Bladder cancer is the ninth most commonly diagnosed cancer in the world, with around 430,000 new cases each year and more than 165,000 deaths. Urothelial carcinoma makes up around 90% of all cases, and recurrence and progression rates are high. With few treatment options for metastatic urothelial carcinoma, the competition Merck and Bristol-Myers respective checkpoint inhibitors looks set to ramp up even further. 

Opdivo (nivolumab) has won approval in melanoma, NSCLC, renal cell carcinoma and Hodgkin's lymphoma.

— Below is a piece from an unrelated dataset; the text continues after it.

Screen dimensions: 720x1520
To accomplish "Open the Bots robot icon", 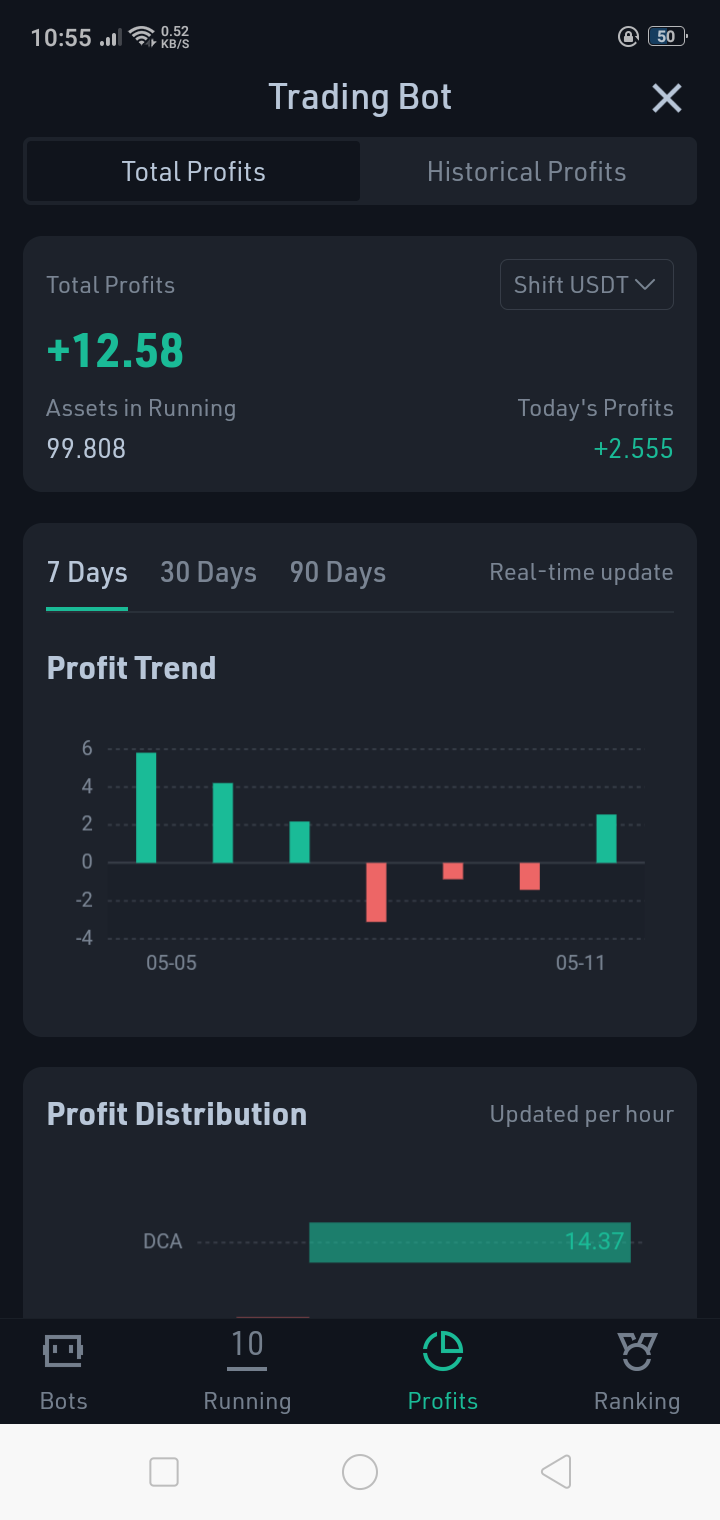I will 63,1352.
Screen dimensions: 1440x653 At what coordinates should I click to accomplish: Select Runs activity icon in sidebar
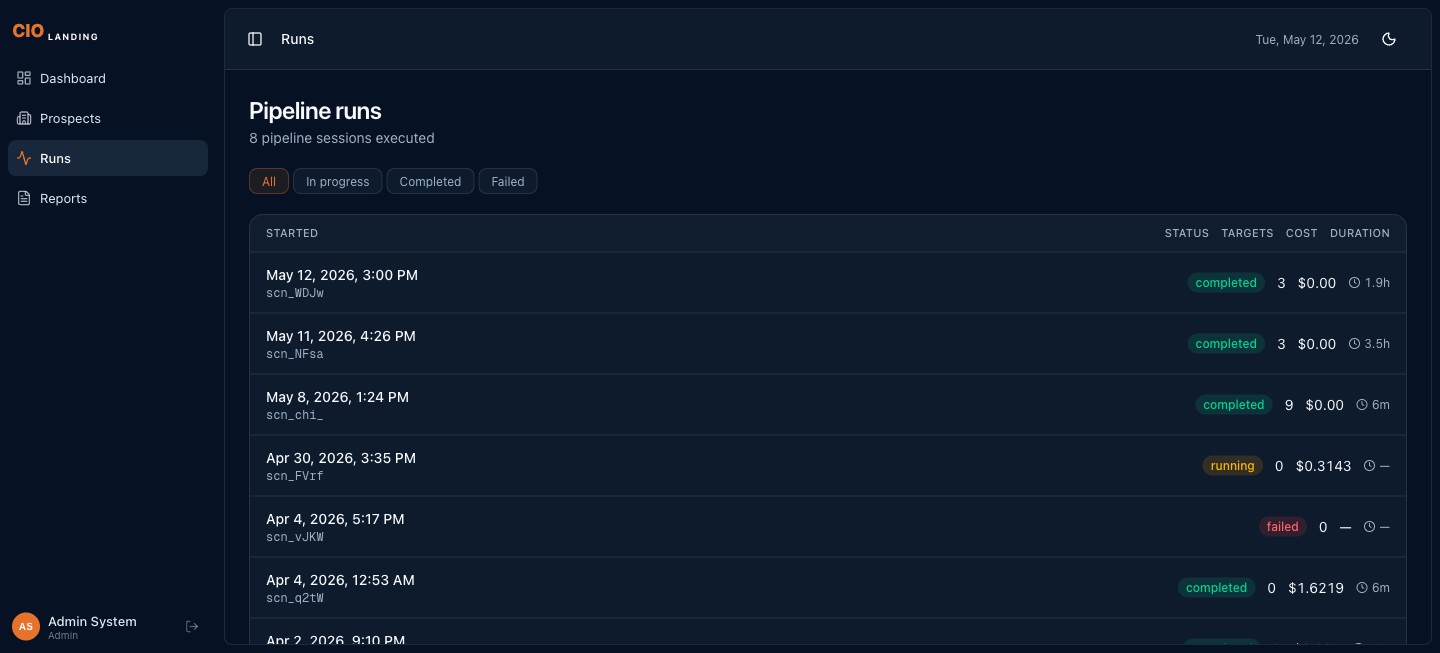click(x=24, y=158)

Merck's Keytruda, on the other hand, is okayed for use against melanoma, NSCLC and head and neck cancer.

Up until now, Opdivo had been seen as the standard-bearer in the space but a recent setback in first-line NSCLC could open the door for Keytruda to make up ground. 

Over the first six months of 2016, Opdivo's sales grew to more than $1.5 billion, whereas Keytruda sat at just $563 million. Those sales figures will get updated this week, as Merck is set to report third quarter earnings tomorrow and Bristol-Myers will do the same on Thursday. 

While many expect Bristol-Myers' failures in first-line NSCLC to crimp future sales, Opdivo should hold onto its sales lead for some time. A decision on first-line NSCLC approval for Keytruda is set for December 24 this year. 

In urothelial cancer, both drugs will face competition from Roche's PD-L1 inhibitor Tecentriq (atezolizumab), which entered the market in that indication, racking up sales of $77 million last quarter.